Usunięto usterkę, która spowodowała awaryjne lądowanie w Kairze samolotu czarterowego z około setką polskich turystów na pokładzie - powiedział pracownik polskiej ambasady w Kairze. Samolot odleciał już do Polski.
Czarterowy samolot egipskich linii lotniczych Lotus, który w sobotę rano z polskimi turystami leciał z kurortu Hurghada do Warszawy, miał awaryjne lądowanie w Kairze.
Informację o problemie turystów dostaliśmy na skrzynkę Kontakt TVN24. Pasażerowie samolotu skarżyli się, że mieli trudności w uzyskaniu jakichkolwiek informacji o kontynuowaniu lotu. Pasażerów początkowo informowano, że są turbulencje, potem pojawiła się informacja, że zepsuł się bliżej nieokreślony generator.
Godziny w oczekiwaniu na wieści
- Problem dotyczy stu osób - mówił Maciej Dąbrowski, pasażer feralnego lotu. Jak relacjonował, w pół godziny po starcie samolot zaczął obniżać lot. - Początkowo informowano nas o turbulencjach - mówił pasażer. Kiedy samolot wylądował, po godzinie oczekiwania w nieklimatyzowanej maszynie pasażerowie mieli dowiedzieć się, że są problemy z generatorem.

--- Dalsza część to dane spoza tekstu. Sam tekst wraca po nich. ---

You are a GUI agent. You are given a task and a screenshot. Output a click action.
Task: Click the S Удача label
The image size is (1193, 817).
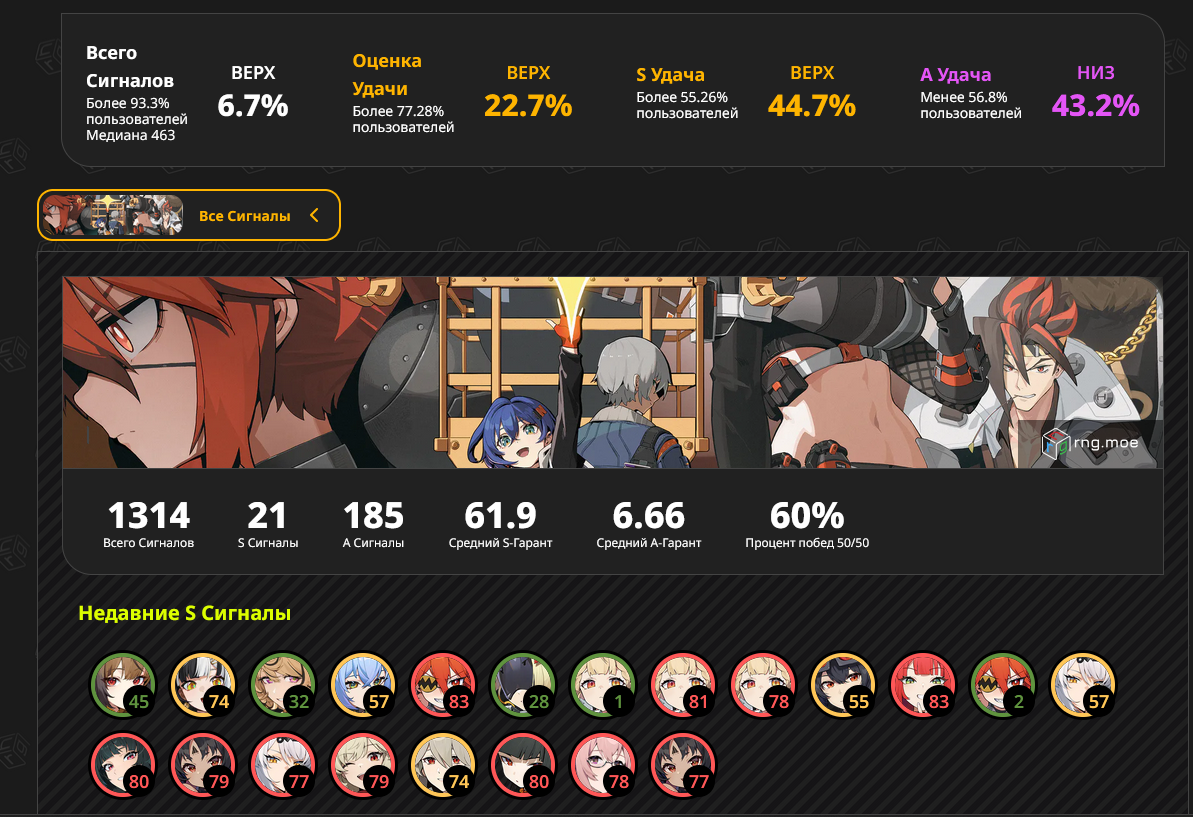point(670,75)
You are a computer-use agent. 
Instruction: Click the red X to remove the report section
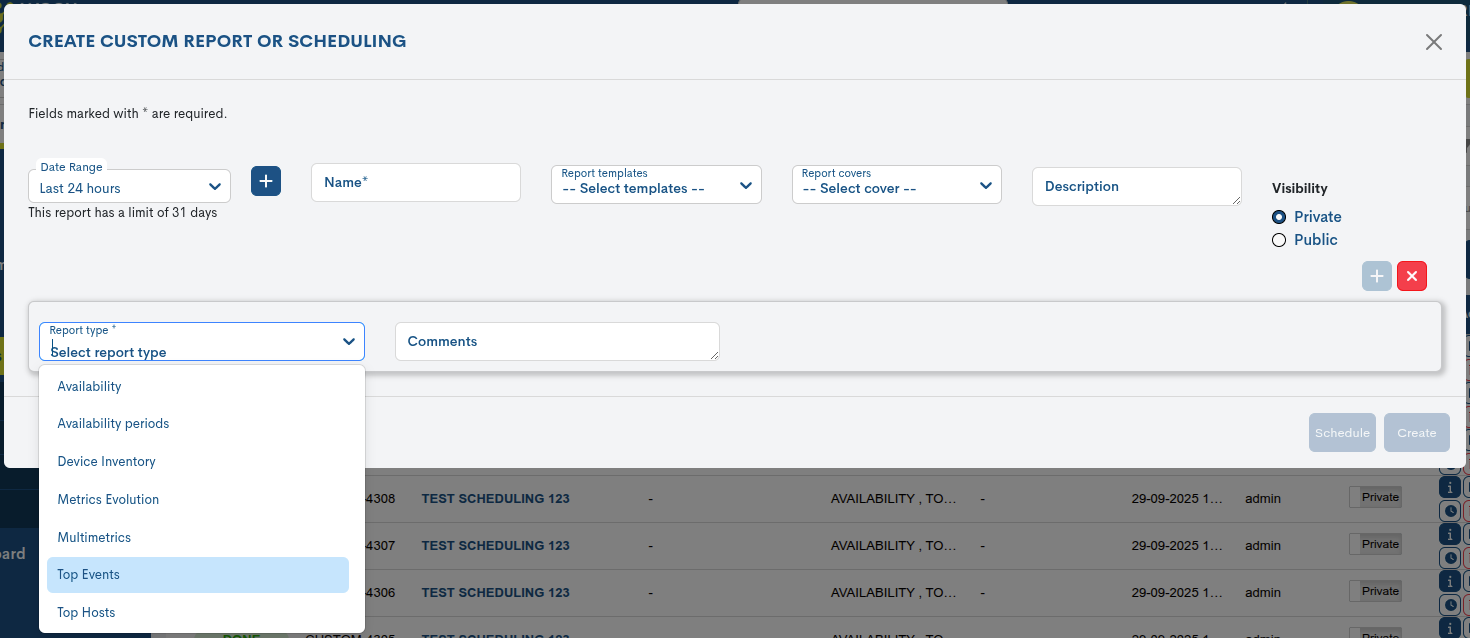click(x=1411, y=276)

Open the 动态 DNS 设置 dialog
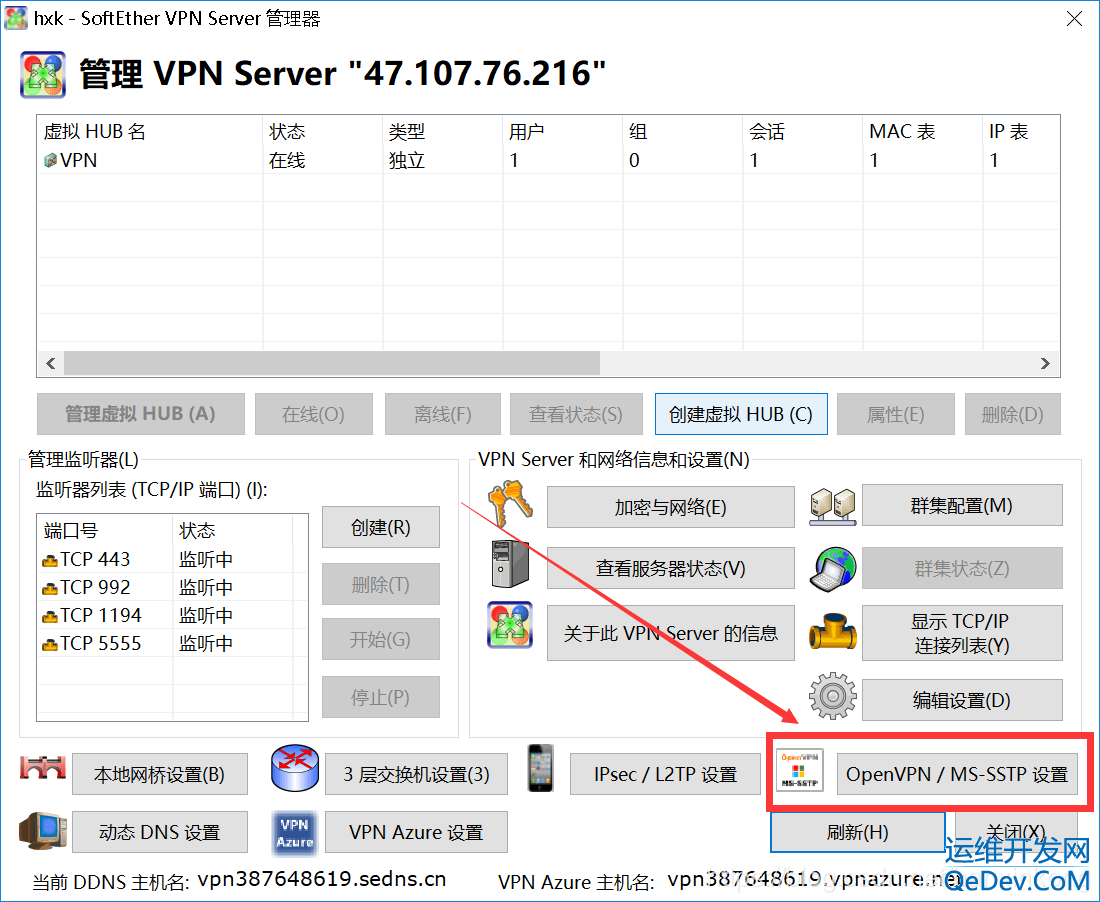[x=159, y=831]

- Zostaliśmy przetransportowani do pomieszczenia na lotnisku, w którym czekamy już ponad sześć godzin - skarżył się Maciej Dąbrowski na antenie TVN24. Według niego, cały czas trwała dezinformacja. - Cały czas odwiedzamy punkt informacyjny, jednak podawane są nam sprzeczne informacje.
Jakie są nastroje wśród pasażerów? Jak wyraził się pasażer relacjonujący sytuację, "to naprawianie samolotu przeraża". Według niego, pasażerowie mają obawy przed kontynuowaniem lotu.
Samolot powinien przylecieć do Warszawy około godziny 19.00 czasu polskiego - powiedział II sekretarz ambasady, Andrzej Kowerdej.